Abstract
Recently, convolutional neural network (CNN) has led to significant improvement in the field of computer vision, especially the improvement of the accuracy and speed of semantic segmentation tasks, which greatly improved robot scene perception. In this article, we propose a multilevel feature fusion dilated convolution network (Refine-DeepLab). By improving the space pyramid pooling structure, we propose a multiscale hybrid dilated convolution module, which captures the rich context information and effectively alleviates the contradiction between the receptive field size and the dilated convolution operation. At the same time, the high-level semantic information and low-level semantic information obtained through multi-level and multi-scale feature extraction can effectively improve the capture of global information and improve the performance of large-scale target segmentation. The encoder–decoder gradually recovers spatial information while capturing high-level semantic information, resulting in sharper object boundaries. Extensive experiments verify the effectiveness of our proposed Refine-DeepLab model, evaluate our approaches thoroughly on the PASCAL VOC 2012 data set without MS COCO data set pretraining, and achieve a state-of-art result of 81.73% mean interaction-over-union in the validate set.
Introduction
Semantic segmentation, which aims at predicting pixel-level semantic labels for an image, provides detailed semantic annotation of the surrounding environment for the robot 1 –3 and is a fundamental topic in computer vision. The ability to interpret scenarios is an important capability for robots interacting with the environment. Leveraging the strong capability of convolutional neural network (CNN), which have been widely and successfully applied to image classification, 4 –6 most state-of-the-art works have made significant progress on semantic segmentation 7 –13 of robot to tackle the challenges (e.g. reduced feature resolution and objects at multiple scales) in CNN-based semantic segmentation. Researchers propose various network architectures. For example, the application of atrous convolutions, 14 –18 while keeping the number of backbone network parameters unchanged, and the convolution layer receptive field of each stage unchanged, the higher convolution layer can also maintain a large feature map size to facilitate small targets. The detection improves the overall performance of the model. In general, CNN 6,19 often faces three challenges in image semantic segmentation: (1) reduced feature resolution, (2) the existence of multiscale objects, and (3) reduced positioning accuracy due to CNN invariance.

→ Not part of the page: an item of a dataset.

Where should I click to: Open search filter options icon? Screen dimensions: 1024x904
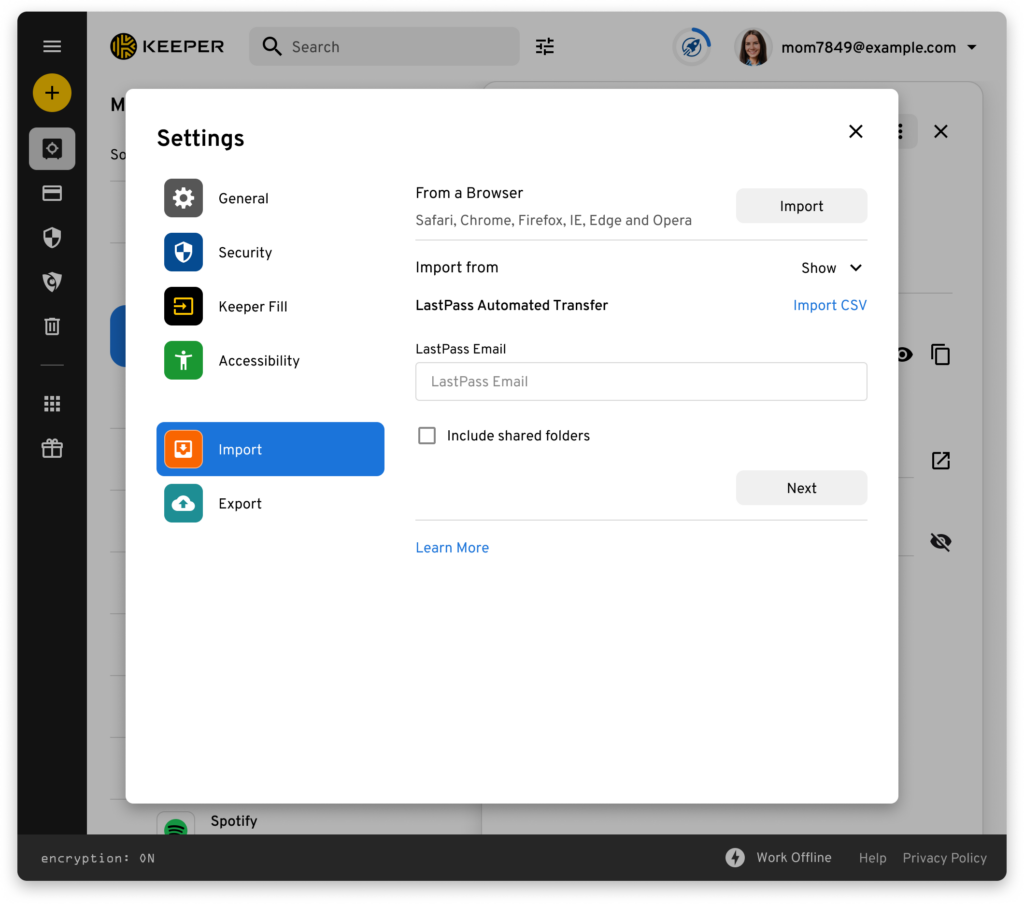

Dilated convolution 14,15,18 increases the receptive field and maintains the resolution of the feature map by injecting holes into the standard convolution (max-pooling or strided convolution will reduce the feature map resolution). Compared to the original standard convolution, the dilation convolution has a hyperparameter called dilation rate, which refers to the number of intervals of the convolution kernel (e.g. standard convolution is dilatation rate = 1). Although the dilated convolution eases the contradiction between the resolution of the feature map and the size of the receptive field, it still faces many problems. For example, the neurons in the feature map have the same receptive field, which means that the semantic mask generation process only utilizes features on a single scale. However, experiences 13,10,18 show that multiscale information would help resolve ambiguous cases and result in more robust classification. Similarly, as the resolution of feature map decreases, when the dilation rate increases, the effect of dilated convolution will be ineffective in the dilated convolution framework. This problem is defined as “gridding issue.” 20 Since the hole convolution is a discrete sample on the feature map, there is a lack of correlation. However, in the case of a continuous stack of hole convolution, the convolution kernel is not continuous, that is, not all pixels are used for calculation. So, the way information is treated as a checkerboard here loses the continuity of the information. This is called the “gridding” problem. In this work, we propose a multiscale hybrid dilated convolution method similar to pyramid pooling to solve this problem.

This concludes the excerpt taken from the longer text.